Gila Beneran Gila, Rakyat Masih Terpukau Panggung  Drama Politik Sandiwara

Gila Beneran Gila, Rakyat Masih Terpukau Panggung  Drama Politik Sandiwara
Sutoyo Abadi, Koordinator Kajian Politik Merah Putih

Oleh: Sutoyo Abadi

Satu tahun lebih berkuasa Presiden Prabowo Subianto, secercah harapan masih menggantung tertutup awan hitam pekat oleh drama politik sandiwara.

Semua pejabat negara sudah lulus sensor sebagai sudradara drama politik sandiwara. Semua urusan mengangkut apapun dengan hidup dan matinya rakyat tenggelam dalam drama politik sandiwara.

Banjir bandang di Aceh, Sumut dan Sumbar sekitar 600 orang meninggal, muncul drama politik menunda status darurat nasional, skenario drama politik sandiwara masih sibuk memastikan apakah darurat nasional ini aman bagi portofolio para pemangku kekuasaan atau tidak

Air bah menghanyutkan rumah, tanah longsor menelan desa, anak–anak hilang, jembatan runtuh— drama politik politik hanya membaca satu hal: harga saham tambang dan perkebunan. Bahkan drama politik sandiwara di Morowali lebih parah karena tampil dengan telanjang bulat.

Waktu terus berlalu apakah Presiden masih menunggu waktu atau sedang kehilangan waktunya karena tersesat dalam drama politik sandiwara para menterinya yang dungu dan primitif.

Panggung drama politik sandiwara sangat kuat mengelilingi mengira semua bisa berlindung dengan harapan yang tetap jauh dari kenyataan semua dikemas dalam kebohongan dan tipuan.

Dalam kasus lain tampak jelas Presiden ragu – ragu dalam melangkah sesekali  menterinya dipasang sebagai bemper didepan, hitungan jam kembali di tarik kebelakang.

Kasus Purbaya, rakyat gegap gempita akan  membersamai  dalam hitungan menit ditarik kembali kebelakang, semoga Menhan Syafrie Syamsuddin dilepas kedepan menghadapi pada perampok dan penghianat negara terasa kembali meredup.

Sejarah mencatat sekedar drama politik sandiwara, sikapnya maju mundur seperti udur – udur tidak akan bisa melahirkan pemimpin sebagai simbol perjuang pahlawan sejati

Perdetik waktu memberi peluang Presiden untuk segera bertindak tegas situasi negara makin tidak terkendali oleh buasnya penghianat negara terus merampas kekayaan negara. Mereka bebas lalu lalang menguras sumber daya alam, banjir bandang dimana – mana.

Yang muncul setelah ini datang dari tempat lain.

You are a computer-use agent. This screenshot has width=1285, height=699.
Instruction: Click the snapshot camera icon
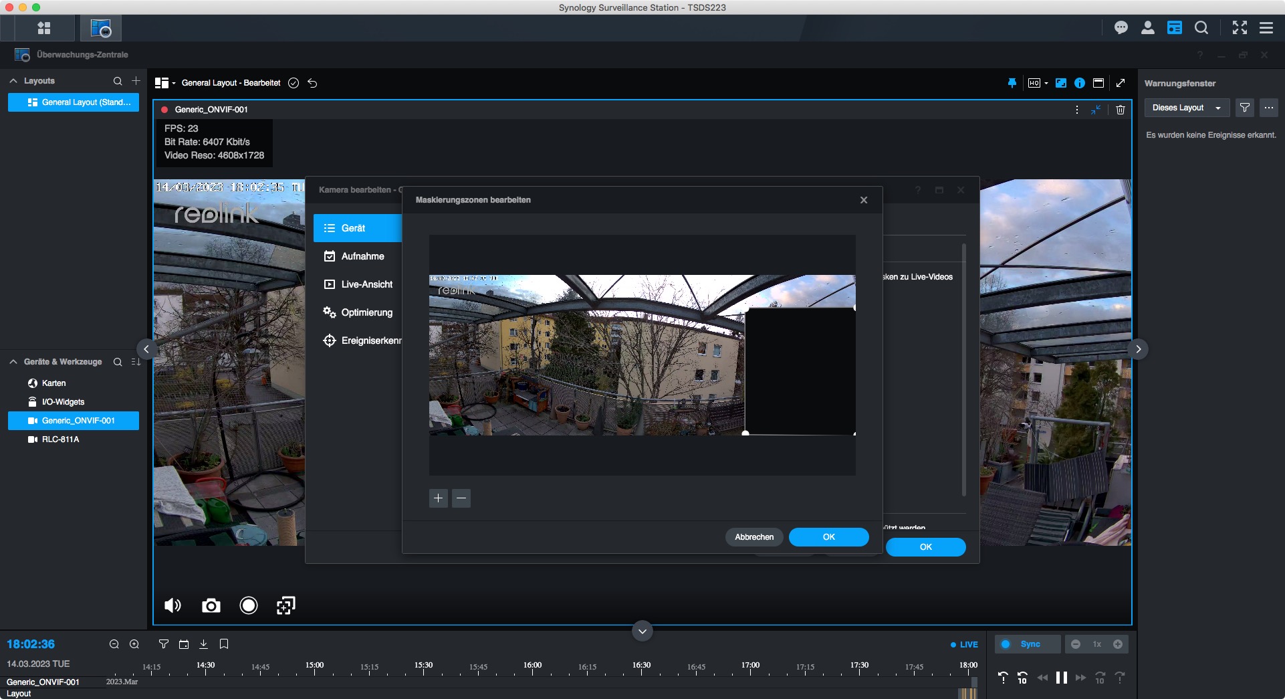211,606
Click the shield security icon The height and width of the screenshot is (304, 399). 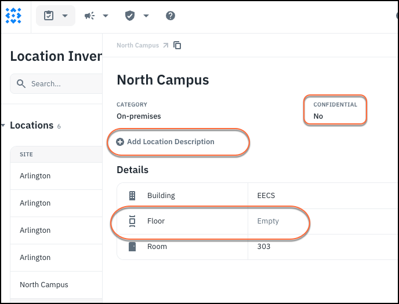pos(130,16)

Semua tenggelam dalam drama politik sandiwara mata uang, citra menjadi modal, dan persepsi menjadi kekuasaan. Politik tidak lagi bicara kinerja, melainkan kisah naratif—semanis apa dongengnya, sedalam apa dramanya.

Konsisten dalam politik Indonesia, kebenaran selalu dikalahkan oleh dramatis drama politik gombalan. Politik berubah menjadi pasar bebas drama politik sekelas  masyarakat barbar dan primitif, siapa paling pandai tampil, paling laku. Sandiwara politik menjadi lebih halus, lebih kreatif, dan lebih manipulatif.

Kekuasaan tidak dibangun oleh integritas, tetapi oleh kemampuan memainkan drama panggung politik kelas bangsa primitif.

Elite berganti, presiden berganti, partai berganti  tetapi panggung sandiwara politik tetap sama, hanya aktornya yang berbeda.

Kultur politik patrimonial, kekuasaan dianggap hak, bukan amanah. Publik yang mudah dipengaruhi pencitraan visual: politik lebih dekat ke industri drama politik hiburan. Institusi negara sangat lemah, hukum, demokrasi, dan transparansi mudah dipelintir untuk kepentingan elite.

Selama struktur kekuasaan tidak berubah, selama publik hanya menjadi penonton, dan selama kebenaran dianggap fleksibel, maka politik Indonesia akan terus berada dalam pusaran drama politik kebohongan, tupuan kolektif yang dilegalisasi.

Gila beneran gila, rakyat masih terpukau oleh panggung  drama politik sandiwara, para elite akan terus menulis naskah baru, mengganti aktor lama, tetapi mempertahankan plot yang sama. Siapa yang paling pandai berbohong, dialah yang berkuasa. (*).